Pilger schrieb auch über die Rolle der USA und ihrer Verbündeten bei dem Staatsstreich in der Ukraine im Jahr 2014, der darauf abzielte, ein Nato-freundliches Regime als Teil einer verstärkten Aggression gegen Russland zu installieren. Sein Dokumentarfilm „The Coming War on China“ von 2016 ist einer der wenigen Filme zu diesem kritischen Thema, das die Existenz der Menschheit bedroht. Diese Positionen stehen im Gegensatz zu dem, was in der Mainstream-Presse verbreitet wird, und haben dazu geführt, dass Pilger bei den meisten offiziellen Medien auf die schwarze Liste gesetzt wurde.

Pilger verurteilte die zunehmende Ausbreitung von Online-Zensur. Im Jahr 2018 schrieb er eine Erklärung als Reaktion auf eine von der World Socialist Web Site initiierte Kampagne gegen die Zensur linker und kriegsgegnerischer Websites durch Google und andere Tech-Giganten. Pilger schrieb: „Es hat sich etwas geändert. Obwohl die Medien immer eine lose Verlängerung der Kapitalmacht waren, sind sie heute fast vollständig integriert. Dissens, der einst im Mainstream toleriert wurde, hat sich in einen metaphorischen Untergrund zurückgezogen, während sich der liberale Kapitalismus auf eine Form der Unternehmensdiktatur zubewegt.“

John Pilger spricht auf einer Kundgebung der SEP (Australien) für Julian Assange, Sydney 2019

In den Jahren 2018 und 2019 sprach Pilger auf Kundgebungen, zu denen die WSWS und die Socialist Equality Party (Australien) aufgerufen hatten. Die Kundgebungen forderten Assanges Freiheit und verurteilten die Mitschuld der australischen Regierung an seiner Verfolgung.

Im Laufe seiner langen Karriere drehte Pilger Filme zu einer Reihe weiterer Themen, darunter die schrecklichen sozialen Bedingungen, unter denen die australischen Ureinwohner leiden, und die Unterdrückung der Palästinenser. Andere Filme behandelten den britischen Raub der Chagos-Inseln, das Anwachsen der sozialen Ungleichheit und die Angriffe auf die sozialen Grundrechte, zum Beispiel die Demontage des britischen National Health Service.

Am stärksten sind die Filme Pilgers, in denen er die Verbrechen des amerikanischen Imperialismus und der anderen Großmächte aufdeckt.

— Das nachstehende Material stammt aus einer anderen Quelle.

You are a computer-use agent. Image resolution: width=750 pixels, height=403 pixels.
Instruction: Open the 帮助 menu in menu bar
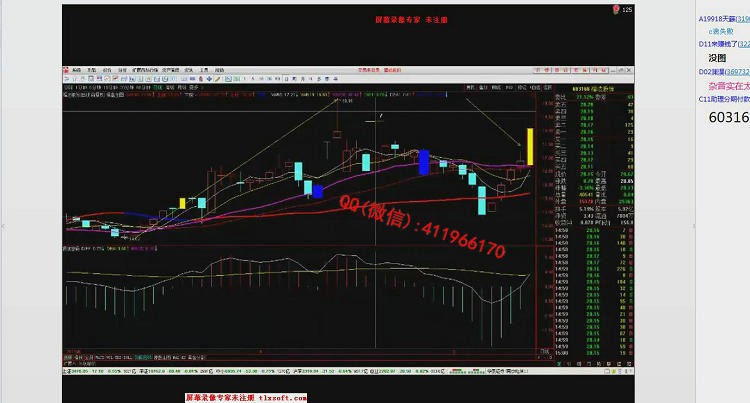(x=220, y=69)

Die Grenzen seiner Arbeit hingen mit der Beschränktheit des bürgerlichen Journalismus – auch des linken und radikalen – zusammen, der im Wesentlichen impressionistisch an die unmittelbaren Ereignisse herangeht und die vorherrschende Gesellschaftsordnung akzeptiert.

Einige seiner Werke waren vom Einfluss verschiedener Formen der bankrotten pseudolinken Mittelklassepolitik geprägt, zum Beispiel von der Unterstützung Hugo Chavez‘ in Venezuela und anderer bürgerlichen Nationalisten in Lateinamerika. Die sogenannte „Pink Tide“ (Rosa Flut) auf diesem Kontinent endete in einem Fiasko, da die „linken“ bürgerlichen Nationalisten Sparmaßnahmen und Angriffe auf demokratische Rechte durchsetzten und damit die Voraussetzungen für das Erstarken offen faschistischer Kräfte schufen.

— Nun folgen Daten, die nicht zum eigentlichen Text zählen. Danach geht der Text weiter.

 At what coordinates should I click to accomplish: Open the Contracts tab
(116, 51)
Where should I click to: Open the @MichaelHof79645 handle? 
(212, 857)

Pilgers Begrenztheit wurde durch seine Unterstützung der australischen Intervention in Osttimor im Jahr 1999 unter dem Vorwand humanitärer Gründe unterstrichen. Für die australischen pseudolinken Tendenzen markierte diese Kampagne den Beginn eines offenen Eintritts in das imperialistische Lager. So unterstützten sie die Regimewechsel-Operationen in Libyen und Syrien und den aktuellen Stellvertreterkrieg der USA und der Nato gegen die Ukraine. Pilger sprach sich jedoch gegen diese Konflikte aus.

Pilgers Karriere verlief ähnlich wie die mehrerer anderer Reporter in einem ähnlichen Alter, wie Robert Fisk und Robert Parry. Seymour Hersh ist einer der wenigen aus dieser Generation, die noch aktiv sind. Im Rahmen des bürgerlichen Journalismus setzten sie sich mutig für die Aufklärung ein, auch wenn es um Kriege und Verbrechen der Regierungen ging.

Das Verschwinden dieser Schicht ist ein Maß für die Krise des kapitalistischen Systems selbst. Die herrschenden Eliten, die Kriegsverbrechen führen, die schlimmer sind als die von Pilger aufgedeckten, und die noch größere Gräueltaten vorbereiten, können keinerlei Kritik oder Enthüllungen in den offiziellen Medien tolerieren, auch nicht in begrenztem Umfang.